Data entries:
▬▬▬▬▬▬
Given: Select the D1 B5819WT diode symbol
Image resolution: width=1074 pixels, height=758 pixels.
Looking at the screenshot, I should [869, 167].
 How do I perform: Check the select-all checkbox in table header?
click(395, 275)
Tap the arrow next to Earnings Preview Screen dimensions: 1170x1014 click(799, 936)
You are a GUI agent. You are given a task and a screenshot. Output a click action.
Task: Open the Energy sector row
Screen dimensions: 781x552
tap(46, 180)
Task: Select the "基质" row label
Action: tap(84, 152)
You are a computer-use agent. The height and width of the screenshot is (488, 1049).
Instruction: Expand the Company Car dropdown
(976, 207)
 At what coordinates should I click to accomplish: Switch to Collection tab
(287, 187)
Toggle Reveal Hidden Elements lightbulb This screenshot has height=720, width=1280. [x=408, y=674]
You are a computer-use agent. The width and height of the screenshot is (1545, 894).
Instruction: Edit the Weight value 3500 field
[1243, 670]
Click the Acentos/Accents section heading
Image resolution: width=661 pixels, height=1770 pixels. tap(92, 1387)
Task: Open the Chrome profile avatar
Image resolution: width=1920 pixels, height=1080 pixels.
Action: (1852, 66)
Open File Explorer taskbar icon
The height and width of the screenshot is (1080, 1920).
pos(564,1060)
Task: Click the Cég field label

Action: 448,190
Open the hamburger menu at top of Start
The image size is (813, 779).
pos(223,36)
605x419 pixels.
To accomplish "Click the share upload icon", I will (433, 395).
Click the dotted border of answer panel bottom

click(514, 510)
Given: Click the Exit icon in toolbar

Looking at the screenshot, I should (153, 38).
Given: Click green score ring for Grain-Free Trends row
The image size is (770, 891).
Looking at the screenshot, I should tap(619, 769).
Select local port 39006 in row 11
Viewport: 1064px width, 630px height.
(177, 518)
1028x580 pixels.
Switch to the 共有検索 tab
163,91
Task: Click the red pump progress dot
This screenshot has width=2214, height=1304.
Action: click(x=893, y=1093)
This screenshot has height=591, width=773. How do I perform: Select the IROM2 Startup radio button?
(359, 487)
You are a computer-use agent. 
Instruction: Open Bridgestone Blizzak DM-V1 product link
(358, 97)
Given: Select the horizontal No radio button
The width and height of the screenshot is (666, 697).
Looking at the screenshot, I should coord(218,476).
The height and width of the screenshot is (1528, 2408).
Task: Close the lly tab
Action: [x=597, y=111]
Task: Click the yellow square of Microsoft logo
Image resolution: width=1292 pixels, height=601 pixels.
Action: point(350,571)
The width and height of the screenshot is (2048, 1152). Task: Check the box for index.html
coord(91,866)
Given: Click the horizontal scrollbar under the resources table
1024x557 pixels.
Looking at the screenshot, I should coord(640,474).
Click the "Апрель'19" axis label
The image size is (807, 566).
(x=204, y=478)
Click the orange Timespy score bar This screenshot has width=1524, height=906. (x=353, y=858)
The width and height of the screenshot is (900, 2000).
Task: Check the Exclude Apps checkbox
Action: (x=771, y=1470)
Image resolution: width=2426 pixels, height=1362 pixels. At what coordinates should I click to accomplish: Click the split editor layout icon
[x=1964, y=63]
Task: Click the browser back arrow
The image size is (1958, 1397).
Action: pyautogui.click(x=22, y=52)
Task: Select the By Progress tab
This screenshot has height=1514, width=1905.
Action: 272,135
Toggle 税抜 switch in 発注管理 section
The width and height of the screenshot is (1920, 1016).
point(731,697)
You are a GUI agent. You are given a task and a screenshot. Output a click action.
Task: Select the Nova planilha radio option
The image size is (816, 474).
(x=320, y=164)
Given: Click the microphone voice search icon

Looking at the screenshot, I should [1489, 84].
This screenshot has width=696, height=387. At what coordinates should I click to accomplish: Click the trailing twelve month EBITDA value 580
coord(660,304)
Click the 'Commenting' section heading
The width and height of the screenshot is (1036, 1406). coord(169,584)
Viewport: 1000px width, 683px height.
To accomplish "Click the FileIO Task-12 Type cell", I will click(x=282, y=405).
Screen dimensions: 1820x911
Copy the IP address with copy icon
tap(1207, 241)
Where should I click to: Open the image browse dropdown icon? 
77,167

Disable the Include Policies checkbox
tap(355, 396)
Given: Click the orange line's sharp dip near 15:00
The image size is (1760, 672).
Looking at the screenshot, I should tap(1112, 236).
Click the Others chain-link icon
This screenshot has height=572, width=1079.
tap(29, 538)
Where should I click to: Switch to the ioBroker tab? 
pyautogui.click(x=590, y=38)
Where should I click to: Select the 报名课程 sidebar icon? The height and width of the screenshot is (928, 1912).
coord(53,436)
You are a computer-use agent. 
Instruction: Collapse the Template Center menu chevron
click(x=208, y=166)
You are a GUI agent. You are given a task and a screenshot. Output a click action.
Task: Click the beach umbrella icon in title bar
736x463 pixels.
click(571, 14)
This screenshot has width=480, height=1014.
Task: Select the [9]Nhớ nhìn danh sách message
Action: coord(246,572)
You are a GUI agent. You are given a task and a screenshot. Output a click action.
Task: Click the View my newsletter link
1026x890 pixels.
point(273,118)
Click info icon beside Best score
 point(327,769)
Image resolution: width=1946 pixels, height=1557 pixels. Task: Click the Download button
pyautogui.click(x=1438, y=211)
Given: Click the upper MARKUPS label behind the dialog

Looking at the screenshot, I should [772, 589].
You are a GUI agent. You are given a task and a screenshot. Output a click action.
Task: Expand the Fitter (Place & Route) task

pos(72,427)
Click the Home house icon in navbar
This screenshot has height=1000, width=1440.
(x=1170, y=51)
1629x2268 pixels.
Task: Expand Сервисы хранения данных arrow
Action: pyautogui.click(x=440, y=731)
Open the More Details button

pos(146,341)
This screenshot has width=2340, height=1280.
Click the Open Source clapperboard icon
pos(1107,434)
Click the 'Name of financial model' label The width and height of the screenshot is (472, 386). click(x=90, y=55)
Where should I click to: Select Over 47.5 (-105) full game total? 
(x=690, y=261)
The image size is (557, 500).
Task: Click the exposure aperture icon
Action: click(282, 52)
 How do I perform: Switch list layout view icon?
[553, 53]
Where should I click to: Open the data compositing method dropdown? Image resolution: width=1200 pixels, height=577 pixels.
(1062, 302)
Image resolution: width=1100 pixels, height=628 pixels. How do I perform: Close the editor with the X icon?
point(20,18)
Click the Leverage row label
▬▬▬▬▬▬
## GOAL
Reproduce every item above, line by line and without any alteration.

## TASK OUTPUT
Given: Select the D1 B5819WT diode symbol
Image resolution: width=1074 pixels, height=758 pixels.
Looking at the screenshot, I should [869, 167].
 How do I perform: Check the select-all checkbox in table header?
click(395, 275)
Tap the arrow next to Earnings Preview Screen dimensions: 1170x1014 click(799, 936)
You are a GUI agent. You are given a task and a screenshot. Output a click action.
Task: Open the Energy sector row
Screen dimensions: 781x552
tap(46, 180)
Task: Select the "基质" row label
Action: tap(84, 152)
You are a computer-use agent. The height and width of the screenshot is (488, 1049).
Instruction: Expand the Company Car dropdown
(976, 207)
 At what coordinates should I click to accomplish: Switch to Collection tab
(287, 187)
Toggle Reveal Hidden Elements lightbulb This screenshot has height=720, width=1280. [x=408, y=674]
You are a computer-use agent. The width and height of the screenshot is (1545, 894).
Instruction: Edit the Weight value 3500 field
[1243, 670]
Click the Acentos/Accents section heading
Image resolution: width=661 pixels, height=1770 pixels. tap(92, 1387)
Task: Open the Chrome profile avatar
Image resolution: width=1920 pixels, height=1080 pixels.
Action: (1852, 66)
Open File Explorer taskbar icon
The height and width of the screenshot is (1080, 1920).
pos(564,1060)
Task: Click the Cég field label

Action: 448,190
Open the hamburger menu at top of Start
The image size is (813, 779).
pos(223,36)
605x419 pixels.
To accomplish "Click the share upload icon", I will (433, 395).
Click the dotted border of answer panel bottom

click(514, 510)
Given: Click the Exit icon in toolbar

Looking at the screenshot, I should (153, 38).
Given: Click green score ring for Grain-Free Trends row
The image size is (770, 891).
Looking at the screenshot, I should tap(619, 769).
Select local port 39006 in row 11
Viewport: 1064px width, 630px height.
(177, 518)
1028x580 pixels.
Switch to the 共有検索 tab
163,91
Task: Click the red pump progress dot
This screenshot has width=2214, height=1304.
Action: click(x=893, y=1093)
This screenshot has height=591, width=773. How do I perform: Select the IROM2 Startup radio button?
(359, 487)
You are a computer-use agent. 
Instruction: Open Bridgestone Blizzak DM-V1 product link
(358, 97)
Given: Select the horizontal No radio button
The width and height of the screenshot is (666, 697).
Looking at the screenshot, I should coord(218,476).
The height and width of the screenshot is (1528, 2408).
Task: Close the lly tab
Action: [x=597, y=111]
Task: Click the yellow square of Microsoft logo
Image resolution: width=1292 pixels, height=601 pixels.
Action: point(350,571)
The width and height of the screenshot is (2048, 1152). Task: Check the box for index.html
coord(91,866)
Given: Click the horizontal scrollbar under the resources table
1024x557 pixels.
Looking at the screenshot, I should coord(640,474).
Click the "Апрель'19" axis label
The image size is (807, 566).
(x=204, y=478)
Click the orange Timespy score bar This screenshot has width=1524, height=906. (x=353, y=858)
The width and height of the screenshot is (900, 2000).
Task: Check the Exclude Apps checkbox
Action: (x=771, y=1470)
Image resolution: width=2426 pixels, height=1362 pixels. At what coordinates should I click to accomplish: Click the split editor layout icon
[x=1964, y=63]
Task: Click the browser back arrow
The image size is (1958, 1397).
Action: pyautogui.click(x=22, y=52)
Task: Select the By Progress tab
This screenshot has height=1514, width=1905.
Action: 272,135
Toggle 税抜 switch in 発注管理 section
The width and height of the screenshot is (1920, 1016).
point(731,697)
You are a GUI agent. You are given a task and a screenshot. Output a click action.
Task: Select the Nova planilha radio option
The image size is (816, 474).
(x=320, y=164)
Given: Click the microphone voice search icon

Looking at the screenshot, I should [1489, 84].
This screenshot has width=696, height=387. At what coordinates should I click to accomplish: Click the trailing twelve month EBITDA value 580
coord(660,304)
Click the 'Commenting' section heading
The width and height of the screenshot is (1036, 1406). coord(169,584)
Viewport: 1000px width, 683px height.
To accomplish "Click the FileIO Task-12 Type cell", I will click(x=282, y=405).
Screen dimensions: 1820x911
Copy the IP address with copy icon
tap(1207, 241)
Where should I click to: Open the image browse dropdown icon? 
77,167

Disable the Include Policies checkbox
tap(355, 396)
Given: Click the orange line's sharp dip near 15:00
The image size is (1760, 672).
Looking at the screenshot, I should tap(1112, 236).
Click the Others chain-link icon
This screenshot has height=572, width=1079.
tap(29, 538)
Where should I click to: Switch to the ioBroker tab? 
pyautogui.click(x=590, y=38)
Where should I click to: Select the 报名课程 sidebar icon? The height and width of the screenshot is (928, 1912).
coord(53,436)
You are a computer-use agent. 
Instruction: Collapse the Template Center menu chevron
click(x=208, y=166)
You are a GUI agent. You are given a task and a screenshot. Output a click action.
Task: Click the beach umbrella icon in title bar
736x463 pixels.
click(571, 14)
This screenshot has width=480, height=1014.
Task: Select the [9]Nhớ nhìn danh sách message
Action: coord(246,572)
You are a GUI agent. You are given a task and a screenshot. Output a click action.
Task: Click the View my newsletter link
1026x890 pixels.
point(273,118)
Click info icon beside Best score
 point(327,769)
Image resolution: width=1946 pixels, height=1557 pixels. Task: Click the Download button
pyautogui.click(x=1438, y=211)
Given: Click the upper MARKUPS label behind the dialog

Looking at the screenshot, I should [772, 589].
You are a GUI agent. You are given a task and a screenshot. Output a click action.
Task: Expand the Fitter (Place & Route) task

pos(72,427)
Click the Home house icon in navbar
This screenshot has height=1000, width=1440.
(x=1170, y=51)
1629x2268 pixels.
Task: Expand Сервисы хранения данных arrow
Action: pyautogui.click(x=440, y=731)
Open the More Details button

pos(146,341)
This screenshot has width=2340, height=1280.
Click the Open Source clapperboard icon
pos(1107,434)
Click the 'Name of financial model' label The width and height of the screenshot is (472, 386). click(x=90, y=55)
Where should I click to: Select Over 47.5 (-105) full game total? 
(x=690, y=261)
The image size is (557, 500).
Task: Click the exposure aperture icon
Action: click(282, 52)
 How do I perform: Switch list layout view icon?
[553, 53]
Where should I click to: Open the data compositing method dropdown? Image resolution: width=1200 pixels, height=577 pixels.
(1062, 302)
Image resolution: width=1100 pixels, height=628 pixels. How do I perform: Close the editor with the X icon?
point(20,18)
Click the Leverage row label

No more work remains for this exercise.